QUATRE SAGES DE L’ARABIE




Au temps où les tribus, libres et vagabondes, dressaient leurs tentes sur les sables dorés de l’Arabie, les filles sauvages du désert étaient fières et intrépides, douces et tendres cependant, estimées et adorées des hommes ; elles étaient leurs égales, et jouissaient des mêmes droits qu’eux. Ainsi il leur était permis de répudier leur époux, et il suffisait à la femme, pour faire entendre à son mari qu’il était libre, de changer l’orientation de la tente conjugale. Lorsqu’il s’en approchait le soir, ne trouvant plus l’entrée à la place accoutumée, il comprenait qu’il ne lui était plus permis de franchir le seuil, et il s’éloignait sans demander d’explications.

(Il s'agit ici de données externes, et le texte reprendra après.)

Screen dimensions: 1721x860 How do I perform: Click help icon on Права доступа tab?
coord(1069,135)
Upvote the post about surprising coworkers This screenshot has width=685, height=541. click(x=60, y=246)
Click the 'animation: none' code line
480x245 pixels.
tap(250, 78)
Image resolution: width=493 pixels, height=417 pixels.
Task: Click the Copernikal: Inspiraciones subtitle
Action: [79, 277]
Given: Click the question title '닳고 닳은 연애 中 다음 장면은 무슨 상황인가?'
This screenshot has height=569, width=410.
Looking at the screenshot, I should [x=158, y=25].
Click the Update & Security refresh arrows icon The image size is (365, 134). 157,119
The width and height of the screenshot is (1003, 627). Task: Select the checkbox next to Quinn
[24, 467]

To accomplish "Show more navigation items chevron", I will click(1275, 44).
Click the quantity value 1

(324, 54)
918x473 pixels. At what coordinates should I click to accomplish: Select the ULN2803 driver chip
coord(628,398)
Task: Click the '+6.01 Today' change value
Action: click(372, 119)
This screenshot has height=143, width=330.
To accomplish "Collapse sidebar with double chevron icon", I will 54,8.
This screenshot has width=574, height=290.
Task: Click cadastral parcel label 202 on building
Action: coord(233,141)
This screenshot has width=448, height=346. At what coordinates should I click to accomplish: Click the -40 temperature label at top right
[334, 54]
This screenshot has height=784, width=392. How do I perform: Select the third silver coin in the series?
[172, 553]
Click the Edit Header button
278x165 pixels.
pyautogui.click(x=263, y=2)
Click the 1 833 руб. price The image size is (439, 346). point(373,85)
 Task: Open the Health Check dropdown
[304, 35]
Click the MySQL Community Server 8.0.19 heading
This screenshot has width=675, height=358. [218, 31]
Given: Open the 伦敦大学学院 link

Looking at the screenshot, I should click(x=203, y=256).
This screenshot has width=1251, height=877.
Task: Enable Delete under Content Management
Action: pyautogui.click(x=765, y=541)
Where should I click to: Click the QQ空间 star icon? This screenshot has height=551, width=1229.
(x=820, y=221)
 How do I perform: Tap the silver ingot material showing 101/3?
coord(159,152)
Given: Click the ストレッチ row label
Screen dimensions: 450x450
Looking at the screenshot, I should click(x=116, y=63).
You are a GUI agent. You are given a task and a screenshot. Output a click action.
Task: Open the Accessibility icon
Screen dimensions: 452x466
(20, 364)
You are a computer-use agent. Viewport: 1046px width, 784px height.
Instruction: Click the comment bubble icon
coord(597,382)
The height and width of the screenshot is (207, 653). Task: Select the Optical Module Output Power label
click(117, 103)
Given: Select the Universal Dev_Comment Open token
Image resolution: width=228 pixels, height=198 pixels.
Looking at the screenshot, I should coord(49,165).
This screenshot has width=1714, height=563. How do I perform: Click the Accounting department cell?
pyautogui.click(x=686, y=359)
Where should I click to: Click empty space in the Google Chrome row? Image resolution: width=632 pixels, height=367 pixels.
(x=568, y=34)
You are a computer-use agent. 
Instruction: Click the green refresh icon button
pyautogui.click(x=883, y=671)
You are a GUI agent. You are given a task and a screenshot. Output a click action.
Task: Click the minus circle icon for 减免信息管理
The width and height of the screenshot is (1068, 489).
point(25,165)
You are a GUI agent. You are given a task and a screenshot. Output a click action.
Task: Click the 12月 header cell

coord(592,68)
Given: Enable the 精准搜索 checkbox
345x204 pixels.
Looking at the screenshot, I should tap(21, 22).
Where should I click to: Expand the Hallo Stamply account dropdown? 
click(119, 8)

Ces femmes savaient défendre leur vertu et elles estimaient que c’était le plus précieux de leur bien. Souvent elles préféraient la mort au déshonneur ; témoin cette illustre Fatimé, qui, faite prisonnière, se jeta la tête la première, du haut de la chamelle qu’elle montait, et se tua ainsi, pour échapper à l’amour de son vainqueur.

Bien souvent ces belles Arabes étaient poètes ; c’étaient elles qui racontaient les combats fameux, les aventures glorieuses, chantaient les louanges des héros, accablaient les lâches de leur mépris ; car, pour elles, le courage était la plus belle vertu de l’homme, et, loin d’amollir leur audace par de tendres inquiétudes, d’apaiser leur colère et leur ardeur guerrière, elles les encourageaient, les poussaient au combat, les enflammaient.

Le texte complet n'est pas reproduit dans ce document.